Carry on the mailing-list thread about the tsc-disable patch from the point where it stops.

**Text shown**.
════════
But silenty breaking apps and not allowing in any way to apps to learn
if the tsc is returning random or if it's returning something
significant (I understand that's the way you did it in -ac) is a no-way
by default IMHO.

Andrea

2002-08-21 14:57:13

by Alan

[permalink] [raw]
Subject: Re: [PATCH] tsc-disable_B9

On Wed, 2002-08-21 at 15:33, Andrea Arcangeli wrote:
> But silenty breaking apps and not allowing in any way to apps to learn
> if the tsc is returning random or if it's returning something
> significant (I understand that's the way you did it in -ac) is a no-way
> by default IMHO.

All such apps and libraries are already broken have been silently broken
since about 1999 and will continue to be broken. Thats been true since
speedstep cpus appeared if not before.

Alan

2002-08-21 16:07:59

by Andrea Arcangeli

[permalink] [raw]
Subject: Re: [PATCH] tsc-disable_B9

On Wed, Aug 21, 2002 at 04:01:55PM +0100, Alan Cox wrote:
> On Wed, 2002-08-21 at 15:33, Andrea Arcangeli wrote:
> > But silenty breaking apps and not allowing in any way to apps to learn
> > if the tsc is returning random or if it's returning something
> > significant (I understand that's the way you did it in -ac) is a no-way
> > by default IMHO.
>
> All such apps and libraries are already broken have been silently broken
> since about 1999 and will continue to be broken. Thats been true since
> speedstep cpus appeared if not before.

certainly fair enough argument in theory, but in practice you're not
going to risk running those apps in a laptop or in general with any
power management that will decrease the frequency of the cpu anytime.
Also the change in frequency wouldn't generate non monothone results,
still the app may malfunction but going backwards or with an huge error
is more likely to be erronic for the tsc users than just the decrease of
frequency.

Furthmore the speedstep right now today can crash any laptop that boots
at reduced mhz and that switches to higher mhz at runtime, that change
of the tsc frequency simply make udelay run faster, and it'll break
drivers easily. I suspect there's even an unfixable race condition in
the speedstep hardware since it's not the kernel asking for the change
of frequency (at least when not using ACPI), so the change of frequency
when you plugin power may happen right before the start of udelay, we
may have irq disabled and the udelay will take less without a chance to
recalbirate delays.
════════
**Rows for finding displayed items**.
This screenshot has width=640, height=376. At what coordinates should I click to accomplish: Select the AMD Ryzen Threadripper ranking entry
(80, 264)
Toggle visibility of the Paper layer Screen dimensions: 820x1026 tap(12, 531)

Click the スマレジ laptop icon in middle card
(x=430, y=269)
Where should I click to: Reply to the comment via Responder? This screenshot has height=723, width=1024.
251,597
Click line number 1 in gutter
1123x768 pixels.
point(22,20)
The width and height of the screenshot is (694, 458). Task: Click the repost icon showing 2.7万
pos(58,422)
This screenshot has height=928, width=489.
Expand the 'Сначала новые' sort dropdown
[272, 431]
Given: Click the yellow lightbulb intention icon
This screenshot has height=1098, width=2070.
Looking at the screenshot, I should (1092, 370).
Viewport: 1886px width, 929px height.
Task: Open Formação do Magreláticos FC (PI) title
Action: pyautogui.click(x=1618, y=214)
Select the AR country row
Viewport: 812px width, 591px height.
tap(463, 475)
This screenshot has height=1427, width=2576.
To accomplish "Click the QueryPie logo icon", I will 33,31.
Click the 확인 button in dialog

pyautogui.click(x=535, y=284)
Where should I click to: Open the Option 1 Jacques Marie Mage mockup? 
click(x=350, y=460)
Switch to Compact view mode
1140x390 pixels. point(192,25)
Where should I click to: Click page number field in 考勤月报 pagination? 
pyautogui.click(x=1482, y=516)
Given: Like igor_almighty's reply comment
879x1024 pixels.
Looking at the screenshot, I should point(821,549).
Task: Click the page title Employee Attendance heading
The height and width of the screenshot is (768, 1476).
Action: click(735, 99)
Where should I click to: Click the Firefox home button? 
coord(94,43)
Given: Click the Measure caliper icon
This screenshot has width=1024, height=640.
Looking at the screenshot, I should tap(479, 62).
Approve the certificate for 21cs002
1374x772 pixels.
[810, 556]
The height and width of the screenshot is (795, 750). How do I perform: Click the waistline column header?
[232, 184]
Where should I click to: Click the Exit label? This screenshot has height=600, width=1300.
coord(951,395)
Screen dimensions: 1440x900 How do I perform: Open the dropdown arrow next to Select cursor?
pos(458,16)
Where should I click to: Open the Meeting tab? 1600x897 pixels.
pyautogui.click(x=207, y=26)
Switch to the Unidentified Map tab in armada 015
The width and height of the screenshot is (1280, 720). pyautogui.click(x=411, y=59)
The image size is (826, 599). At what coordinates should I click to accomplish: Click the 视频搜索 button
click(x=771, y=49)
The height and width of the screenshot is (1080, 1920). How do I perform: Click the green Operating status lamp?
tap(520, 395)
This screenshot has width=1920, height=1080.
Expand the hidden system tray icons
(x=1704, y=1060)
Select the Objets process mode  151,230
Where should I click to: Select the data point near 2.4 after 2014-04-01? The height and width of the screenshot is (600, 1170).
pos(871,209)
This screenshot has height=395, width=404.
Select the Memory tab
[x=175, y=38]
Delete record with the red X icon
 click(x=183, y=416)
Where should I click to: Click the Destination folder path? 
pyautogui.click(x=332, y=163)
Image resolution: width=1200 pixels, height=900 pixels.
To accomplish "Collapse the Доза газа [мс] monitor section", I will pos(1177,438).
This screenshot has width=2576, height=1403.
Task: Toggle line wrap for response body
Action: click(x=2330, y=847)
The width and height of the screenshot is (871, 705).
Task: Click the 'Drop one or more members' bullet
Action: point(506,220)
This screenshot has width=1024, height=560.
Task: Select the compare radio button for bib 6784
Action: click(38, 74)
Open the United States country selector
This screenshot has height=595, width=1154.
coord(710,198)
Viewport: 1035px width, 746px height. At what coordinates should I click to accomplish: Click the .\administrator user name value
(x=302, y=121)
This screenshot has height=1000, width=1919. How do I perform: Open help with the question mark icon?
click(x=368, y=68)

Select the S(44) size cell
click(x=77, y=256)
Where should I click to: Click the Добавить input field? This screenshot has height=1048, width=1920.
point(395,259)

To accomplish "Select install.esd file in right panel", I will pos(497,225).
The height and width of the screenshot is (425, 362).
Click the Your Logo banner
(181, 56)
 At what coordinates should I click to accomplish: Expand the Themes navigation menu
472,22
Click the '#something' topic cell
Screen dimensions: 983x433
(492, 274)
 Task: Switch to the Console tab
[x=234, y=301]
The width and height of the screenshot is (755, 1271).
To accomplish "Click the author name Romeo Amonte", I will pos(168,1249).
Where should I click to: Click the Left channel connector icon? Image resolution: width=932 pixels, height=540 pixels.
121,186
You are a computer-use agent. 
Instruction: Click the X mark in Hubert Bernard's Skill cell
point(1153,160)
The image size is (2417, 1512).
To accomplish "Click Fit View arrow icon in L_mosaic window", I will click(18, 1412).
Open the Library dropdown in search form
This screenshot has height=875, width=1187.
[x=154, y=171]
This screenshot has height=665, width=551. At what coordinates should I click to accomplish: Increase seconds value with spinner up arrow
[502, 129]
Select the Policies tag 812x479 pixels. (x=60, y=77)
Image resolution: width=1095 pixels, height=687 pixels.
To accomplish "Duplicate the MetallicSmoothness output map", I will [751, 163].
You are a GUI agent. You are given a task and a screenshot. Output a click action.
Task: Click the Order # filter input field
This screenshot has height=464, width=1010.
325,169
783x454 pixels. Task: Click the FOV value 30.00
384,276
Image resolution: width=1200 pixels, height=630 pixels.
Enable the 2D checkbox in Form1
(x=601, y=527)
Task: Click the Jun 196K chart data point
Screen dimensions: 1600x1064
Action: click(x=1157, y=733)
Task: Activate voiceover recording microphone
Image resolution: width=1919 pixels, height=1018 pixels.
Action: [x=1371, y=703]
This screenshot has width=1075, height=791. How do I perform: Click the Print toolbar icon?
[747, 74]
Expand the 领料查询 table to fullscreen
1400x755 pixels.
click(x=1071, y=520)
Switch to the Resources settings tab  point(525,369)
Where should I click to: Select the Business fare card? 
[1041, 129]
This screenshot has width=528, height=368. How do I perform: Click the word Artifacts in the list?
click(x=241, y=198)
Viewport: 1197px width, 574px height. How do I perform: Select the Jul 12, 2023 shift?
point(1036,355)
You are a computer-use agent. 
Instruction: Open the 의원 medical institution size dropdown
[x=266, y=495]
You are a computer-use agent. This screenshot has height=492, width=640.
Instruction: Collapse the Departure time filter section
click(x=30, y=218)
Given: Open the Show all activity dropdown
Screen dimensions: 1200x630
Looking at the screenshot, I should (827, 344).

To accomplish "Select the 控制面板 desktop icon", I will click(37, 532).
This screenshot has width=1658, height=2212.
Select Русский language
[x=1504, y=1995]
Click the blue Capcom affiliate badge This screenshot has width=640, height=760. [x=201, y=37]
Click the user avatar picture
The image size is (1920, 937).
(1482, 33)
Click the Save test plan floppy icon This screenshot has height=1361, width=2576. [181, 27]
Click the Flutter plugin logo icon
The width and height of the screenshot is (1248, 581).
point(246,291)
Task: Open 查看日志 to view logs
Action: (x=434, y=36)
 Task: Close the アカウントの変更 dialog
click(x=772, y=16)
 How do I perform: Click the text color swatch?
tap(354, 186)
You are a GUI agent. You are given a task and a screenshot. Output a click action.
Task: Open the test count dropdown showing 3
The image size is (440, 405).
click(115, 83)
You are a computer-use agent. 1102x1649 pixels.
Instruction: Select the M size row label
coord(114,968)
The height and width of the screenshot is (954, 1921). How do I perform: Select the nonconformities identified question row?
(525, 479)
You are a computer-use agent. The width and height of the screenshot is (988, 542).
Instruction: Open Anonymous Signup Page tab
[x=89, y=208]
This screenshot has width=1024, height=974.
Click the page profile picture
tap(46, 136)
════════
**Output of the exercise**.
Returning to our tsc issue, these "broken apps since 1999" may now
run run silenty on these numa machines that obviously cannot provide any
significant info via the tsc to userspace, and there's no way to know
that your app isn't breaking because of numa, unless you disable the tsc
to userspace.

Feel free to argue further but that won't change the fact you will never
know if your apps is getting confused or not if you don't disable the
tsc and you don't let it get the instruction fault. it is just
impossible with -ac (hmm, ok you could objdump all the binaries and libs
and hope there's no self modyfing code :)

And following your argument that these apps have been silenty broken
since 1999, if there's no broken app out there, nobody will ever get the
instruction fault. If there's any app broken out there we probably like
to know.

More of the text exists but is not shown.